Einige Designer aus Österreich stellen hochwertige Schuhe her. Matthias Winkler gehört sicher zu den experimentelleren. In diesem Segment ist er aber nicht allein. Eine Auswahl:

Carolin Holzhuber

Die Designs der Wienerin sind so etwas wie tragbare Skulpturen. Wobei das Attribut tragbar auch nur unter Vorbehalt gilt. Die High Heels sind meist hoch, die Fläche der Sohlen umso kleiner. Holzhuber fertigt ihre Schuhe in London von Hand. Dort studierte sie auch Schuhdesign (London College of Fashion), nachdem sie die Modeschule Hetzendorf in Wien absolviert hatte.
carolinholzhuber.com

Rosa Mosa

Schuhe aus der Herbstkollektion von rosa mosa.
Katarina Soskic, Styling: Rike Hemedinger, H&M: Nicole Jaritz

Simone Springer und Yuji Mizobuchi kennen einander vom Studium am Cordwainers College in London. Nachdem die Salzburgerin und der Japaner für einige Modeprojekte zusammenarbeiteten, gründeten sie 2001 in Wien ihr eigenes Label. In ihren Arbeiten kombinieren sie traditionelles Handwerk mit experimentellen Designs.
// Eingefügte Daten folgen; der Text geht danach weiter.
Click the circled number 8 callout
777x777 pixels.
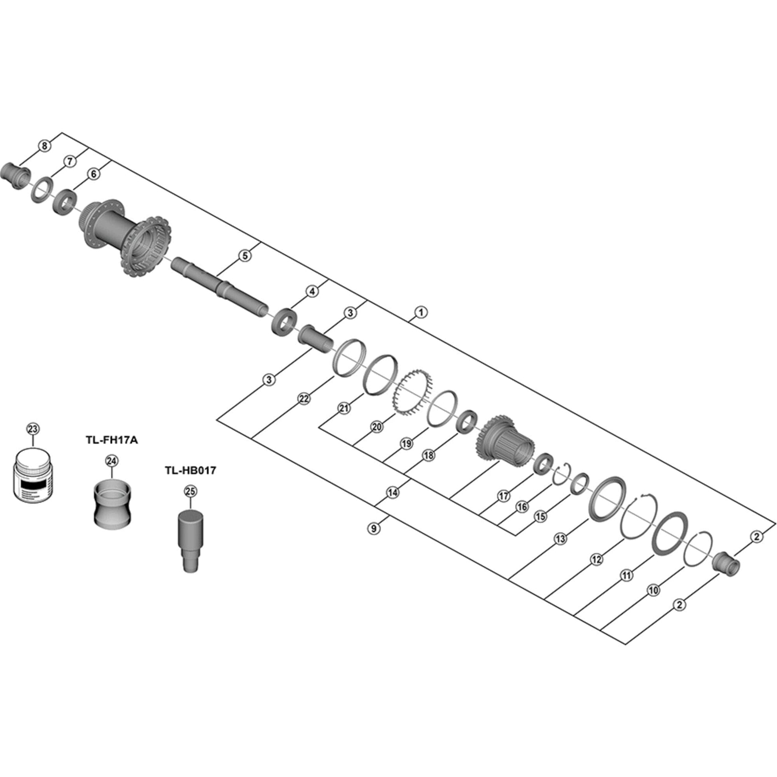pos(44,145)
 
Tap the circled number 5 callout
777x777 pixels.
pos(245,256)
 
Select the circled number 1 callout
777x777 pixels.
pos(421,312)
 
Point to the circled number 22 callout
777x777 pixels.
pos(304,398)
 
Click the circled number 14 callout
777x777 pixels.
pos(392,492)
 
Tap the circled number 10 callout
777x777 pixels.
pos(654,590)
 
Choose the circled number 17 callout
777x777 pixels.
pos(503,496)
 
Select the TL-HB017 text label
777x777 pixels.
pos(190,470)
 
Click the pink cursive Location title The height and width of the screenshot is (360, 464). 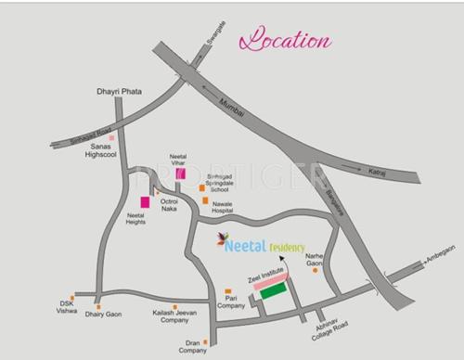(286, 42)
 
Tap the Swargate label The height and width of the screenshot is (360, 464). (212, 38)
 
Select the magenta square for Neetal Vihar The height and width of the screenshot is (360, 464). (181, 173)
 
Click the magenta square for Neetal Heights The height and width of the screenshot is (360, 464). (145, 201)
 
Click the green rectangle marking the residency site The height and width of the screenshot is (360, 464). (273, 292)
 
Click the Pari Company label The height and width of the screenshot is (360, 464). (231, 302)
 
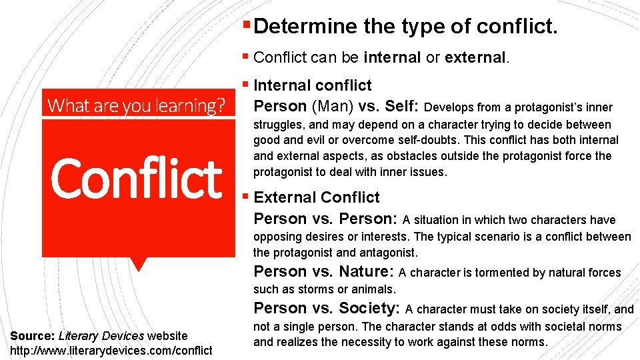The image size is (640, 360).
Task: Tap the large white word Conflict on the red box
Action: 136,178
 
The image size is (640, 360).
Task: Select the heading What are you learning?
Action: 138,105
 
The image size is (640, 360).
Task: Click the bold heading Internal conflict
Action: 313,85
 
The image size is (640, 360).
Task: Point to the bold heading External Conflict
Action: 317,197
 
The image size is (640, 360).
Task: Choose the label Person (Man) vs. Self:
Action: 337,107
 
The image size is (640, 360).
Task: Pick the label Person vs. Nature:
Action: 325,271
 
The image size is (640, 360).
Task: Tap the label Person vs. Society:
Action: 326,308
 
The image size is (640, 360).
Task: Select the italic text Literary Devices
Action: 101,335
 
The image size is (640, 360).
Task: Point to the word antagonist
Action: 391,253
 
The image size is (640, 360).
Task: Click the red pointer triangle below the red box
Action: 138,264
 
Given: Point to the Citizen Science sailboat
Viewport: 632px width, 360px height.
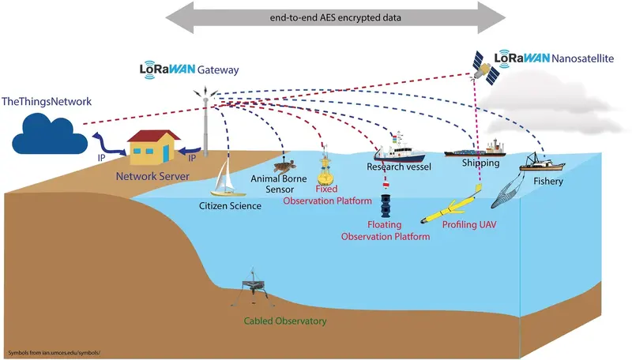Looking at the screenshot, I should (x=224, y=180).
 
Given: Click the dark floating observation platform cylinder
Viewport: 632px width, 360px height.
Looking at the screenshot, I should (x=386, y=207).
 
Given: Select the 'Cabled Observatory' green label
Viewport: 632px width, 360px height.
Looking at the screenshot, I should (x=285, y=322).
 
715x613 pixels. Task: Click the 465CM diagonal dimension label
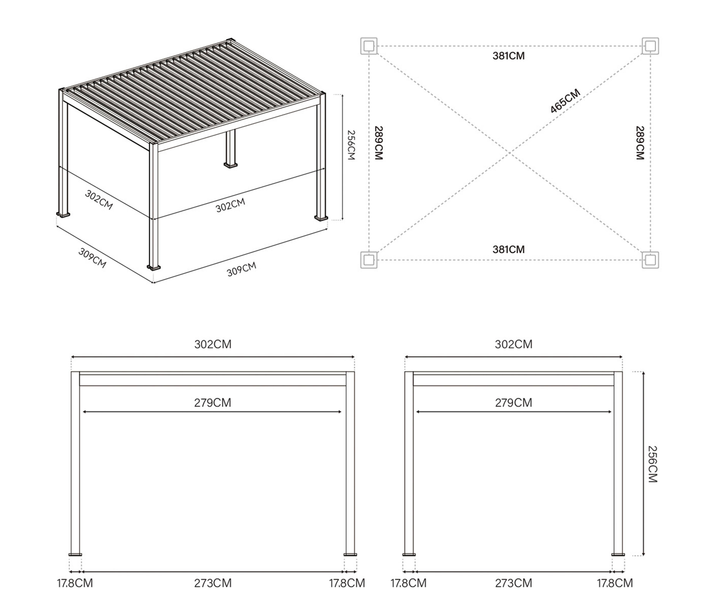pos(565,101)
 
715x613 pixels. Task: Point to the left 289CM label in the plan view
pos(379,143)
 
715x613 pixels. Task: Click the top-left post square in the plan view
pos(369,46)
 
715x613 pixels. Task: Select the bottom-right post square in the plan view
pos(650,260)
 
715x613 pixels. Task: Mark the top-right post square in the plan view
pos(650,46)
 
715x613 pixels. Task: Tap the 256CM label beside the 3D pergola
pos(351,145)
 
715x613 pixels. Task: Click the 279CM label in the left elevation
pos(213,403)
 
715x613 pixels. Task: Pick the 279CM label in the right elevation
pos(514,403)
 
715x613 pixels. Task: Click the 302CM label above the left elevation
pos(213,344)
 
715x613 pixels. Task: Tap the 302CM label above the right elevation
pos(514,344)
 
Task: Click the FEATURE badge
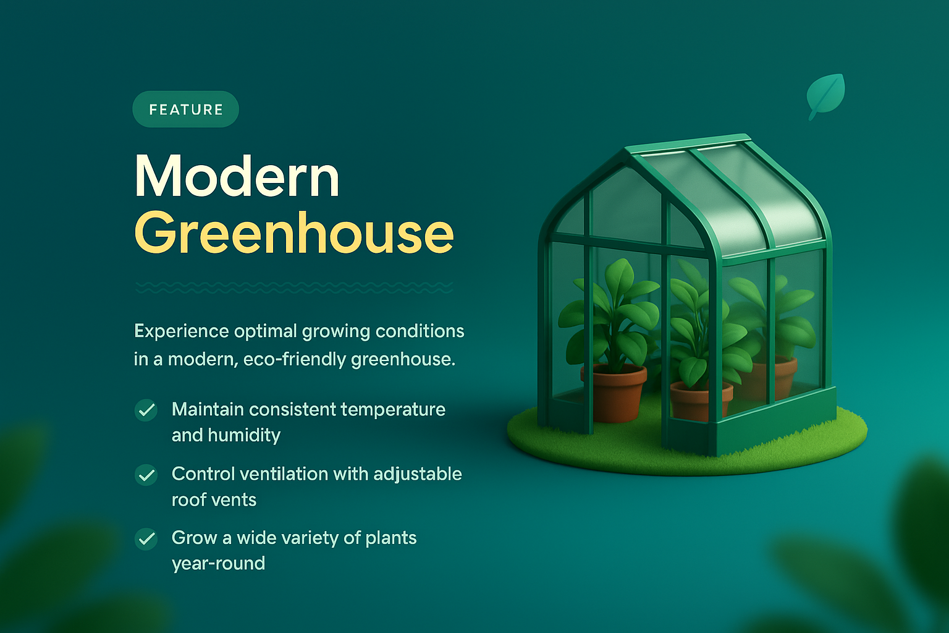pyautogui.click(x=185, y=109)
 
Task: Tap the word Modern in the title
pyautogui.click(x=237, y=177)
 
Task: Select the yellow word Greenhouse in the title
pyautogui.click(x=294, y=233)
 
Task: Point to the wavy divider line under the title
pyautogui.click(x=294, y=287)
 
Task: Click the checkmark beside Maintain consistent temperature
pyautogui.click(x=146, y=410)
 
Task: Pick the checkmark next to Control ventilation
pyautogui.click(x=146, y=475)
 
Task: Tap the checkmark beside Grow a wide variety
pyautogui.click(x=146, y=539)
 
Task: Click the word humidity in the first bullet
pyautogui.click(x=244, y=435)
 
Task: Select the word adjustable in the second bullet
pyautogui.click(x=418, y=474)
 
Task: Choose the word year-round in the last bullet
pyautogui.click(x=218, y=563)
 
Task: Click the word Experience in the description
pyautogui.click(x=182, y=331)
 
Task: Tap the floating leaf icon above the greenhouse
pyautogui.click(x=825, y=95)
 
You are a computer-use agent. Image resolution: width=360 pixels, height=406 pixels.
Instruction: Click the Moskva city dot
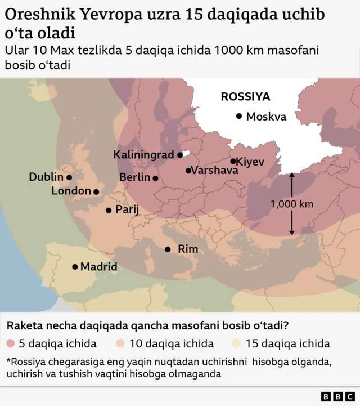click(x=239, y=116)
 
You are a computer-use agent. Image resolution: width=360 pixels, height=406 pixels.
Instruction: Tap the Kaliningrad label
click(x=145, y=154)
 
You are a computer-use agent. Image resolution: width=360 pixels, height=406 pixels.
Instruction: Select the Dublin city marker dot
click(x=69, y=177)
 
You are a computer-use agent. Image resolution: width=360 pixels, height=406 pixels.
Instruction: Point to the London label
click(x=71, y=191)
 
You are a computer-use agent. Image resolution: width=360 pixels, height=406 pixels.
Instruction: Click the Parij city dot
click(x=109, y=210)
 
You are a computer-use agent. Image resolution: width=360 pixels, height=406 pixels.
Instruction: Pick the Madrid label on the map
click(x=99, y=266)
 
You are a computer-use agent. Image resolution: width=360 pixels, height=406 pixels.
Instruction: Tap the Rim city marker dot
click(x=168, y=249)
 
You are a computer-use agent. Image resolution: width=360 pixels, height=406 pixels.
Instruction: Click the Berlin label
click(x=135, y=178)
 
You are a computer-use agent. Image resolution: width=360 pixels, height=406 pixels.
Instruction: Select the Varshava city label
click(x=211, y=170)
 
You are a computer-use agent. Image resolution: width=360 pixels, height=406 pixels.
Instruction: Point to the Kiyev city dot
click(x=233, y=161)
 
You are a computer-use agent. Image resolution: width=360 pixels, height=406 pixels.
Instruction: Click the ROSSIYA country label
click(x=245, y=96)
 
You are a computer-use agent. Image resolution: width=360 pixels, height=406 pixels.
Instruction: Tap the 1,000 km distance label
click(x=291, y=204)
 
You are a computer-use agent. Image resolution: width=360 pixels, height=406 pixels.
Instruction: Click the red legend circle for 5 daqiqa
click(x=11, y=343)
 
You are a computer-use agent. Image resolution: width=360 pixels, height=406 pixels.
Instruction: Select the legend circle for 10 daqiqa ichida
click(x=121, y=343)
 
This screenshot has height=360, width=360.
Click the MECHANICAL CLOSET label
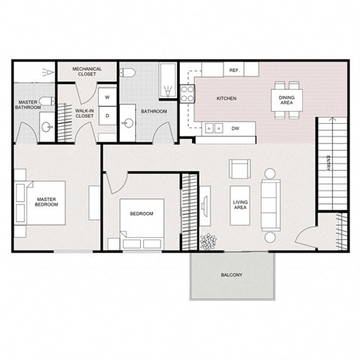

Neben Schuhen haben sie auch Accessoires im Sortiment.
rosamosa.com

Sophia Guggenberger

Die gebürtige Wienerin befasst sich mit den Produktionsbedingungen von Schuhwerk und erforscht alternative Strategien hierzu, die handwerkliche, industrielle und digitale Komponenten umfassen. Guggenberger studierte am London College of Fashion sowie an der Universität der Künste Berlin und arbeitete unter anderem für das spanische Schuhlabel Camper.
sophiaguggenberger.com

Rani Bageria

Die heimische Modeszene erkennt sie sofort. Die mit Nieten besetzten Stiefeletten sind schnell zu Rani Bagerias Markezeichen geworden. Bevor sich die gebürtige Tirolerin 2012 in Wien selbstständig machte, studierte sie am renommierten Royal Academy of Fine Arts in Antwerpen Mode und arbeitete als Strickdesignerin beim Luxuslabel Chloé.